(di Redazione) L’imposizione di prodotti regionali da commercializzare è anticostituzionale e chiunque prometta iniziative di questo genere, addirittura imponendo per legge che nella Gdo, la grande distribuzione organizzata, il 50 per cento dei prodotti siano siciliani, lo fa perché è in campagna elettorale. Nessuna norma regionale o nazionale può stabilire percentuali simili. Lo afferma Coldiretti Sicilia in riferimento alle dichiarazioni seguite allo scandalo del pomodoro Pachino importato e venduto nel paese siracusano e ai conseguenti disegni di legge regionali indicati da alcuni deputati all’Ars che alimentano solo false speranze.
Di diversa natura è la promozione e il sostegno alle produzioni agricole e alimentari dei piccoli comuni anche in forma associata per garantire il consumo e la commercializzazione dei prodotti.
Il made in Sicilia è un brand che va consolidato ed esiste una norma – ricorda Coldiretti – la legge n. 158 del 2017 che consente proprio ai piccoli comuni c
he rappresentano il tessuto agricolo siciliano, di agire anche in forma associata per tutelare la filiera corta (il riferimento è ai cosiddetti Distretti del cibo).
Impossibile difendere, quindi, le produzioni regionali con un “obbligo” imposto per legge di commercializzare le produzioni locali perché così si ledono i principi di libero scambio. Ma per Coldiretti Sicilia sono possibili soluzioni alternative. Quali? Una può essere la registrazione di marchi di qualità regionali il cui utilizzo deve essere garantito a qualsiasi produttore residente nell’Unione europea che rispetti il regolamento e le condizioni di qualità fissate nel disciplinare di produzione, al fine di assicurare il rispetto del principio di libera concorrenza tra gli Stati membri dell’Ue.
Sul tema è intervenuto anche l’eurodeputato siciliano Giovanni La Via secondo cui per proteggere il pomodoro Pachino sono da rivedere gli accordi commerciali Ue-Camerun. L’intervento è stato chiesto con un’interrogazione urgente alla Commissione europea.
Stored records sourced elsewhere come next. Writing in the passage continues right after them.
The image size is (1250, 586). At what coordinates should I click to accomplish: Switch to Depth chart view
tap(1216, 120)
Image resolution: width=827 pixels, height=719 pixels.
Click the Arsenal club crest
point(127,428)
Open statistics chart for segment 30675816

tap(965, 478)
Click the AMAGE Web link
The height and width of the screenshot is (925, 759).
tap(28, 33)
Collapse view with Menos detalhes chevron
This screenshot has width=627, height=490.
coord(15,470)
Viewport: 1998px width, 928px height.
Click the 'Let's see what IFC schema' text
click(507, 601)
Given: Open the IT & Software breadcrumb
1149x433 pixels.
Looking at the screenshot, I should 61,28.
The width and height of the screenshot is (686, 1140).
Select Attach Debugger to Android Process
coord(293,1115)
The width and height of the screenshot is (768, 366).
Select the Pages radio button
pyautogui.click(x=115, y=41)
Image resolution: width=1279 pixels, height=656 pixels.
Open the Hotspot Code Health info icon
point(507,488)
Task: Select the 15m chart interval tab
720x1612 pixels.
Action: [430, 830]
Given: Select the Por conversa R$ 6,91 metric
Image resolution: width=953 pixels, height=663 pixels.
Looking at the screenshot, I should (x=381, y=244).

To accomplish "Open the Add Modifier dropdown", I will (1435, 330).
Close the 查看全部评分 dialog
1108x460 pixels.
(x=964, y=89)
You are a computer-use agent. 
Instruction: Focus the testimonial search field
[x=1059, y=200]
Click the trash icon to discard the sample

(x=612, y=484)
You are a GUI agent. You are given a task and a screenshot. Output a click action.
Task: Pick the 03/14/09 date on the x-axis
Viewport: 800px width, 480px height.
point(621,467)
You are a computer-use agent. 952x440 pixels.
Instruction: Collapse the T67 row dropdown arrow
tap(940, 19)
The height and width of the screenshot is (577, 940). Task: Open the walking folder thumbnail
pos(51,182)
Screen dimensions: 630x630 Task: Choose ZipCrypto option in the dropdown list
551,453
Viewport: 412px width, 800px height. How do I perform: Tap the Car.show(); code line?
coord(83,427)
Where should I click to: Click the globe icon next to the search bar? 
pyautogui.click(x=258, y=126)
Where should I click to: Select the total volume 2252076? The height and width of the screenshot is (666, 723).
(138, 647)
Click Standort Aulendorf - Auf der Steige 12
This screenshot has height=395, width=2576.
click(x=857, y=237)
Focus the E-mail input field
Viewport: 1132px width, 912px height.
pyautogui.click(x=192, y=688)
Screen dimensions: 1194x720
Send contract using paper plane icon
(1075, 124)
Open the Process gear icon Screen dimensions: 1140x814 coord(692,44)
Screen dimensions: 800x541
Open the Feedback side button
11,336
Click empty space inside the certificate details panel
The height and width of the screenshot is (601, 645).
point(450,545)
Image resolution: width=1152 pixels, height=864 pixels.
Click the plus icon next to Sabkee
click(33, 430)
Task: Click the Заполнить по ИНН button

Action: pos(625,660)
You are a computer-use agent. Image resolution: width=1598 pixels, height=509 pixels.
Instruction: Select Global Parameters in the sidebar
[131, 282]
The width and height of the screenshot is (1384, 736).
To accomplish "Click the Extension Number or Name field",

Un “paradosso”, attacca La Via, per la località simbolo del pomodoro con denominazione Igp. «Ogni giorno – ha dichiarato La Via – le aziende più piccole faticano per sopravvivere, e quel pomodorino proveniente da un altro continente ha il sapore di una beffa». La Via propone di intervenire anche attraverso un confronto con la Gdo, affinché ciascuno possa fare la propria parte per trovare una soluzione.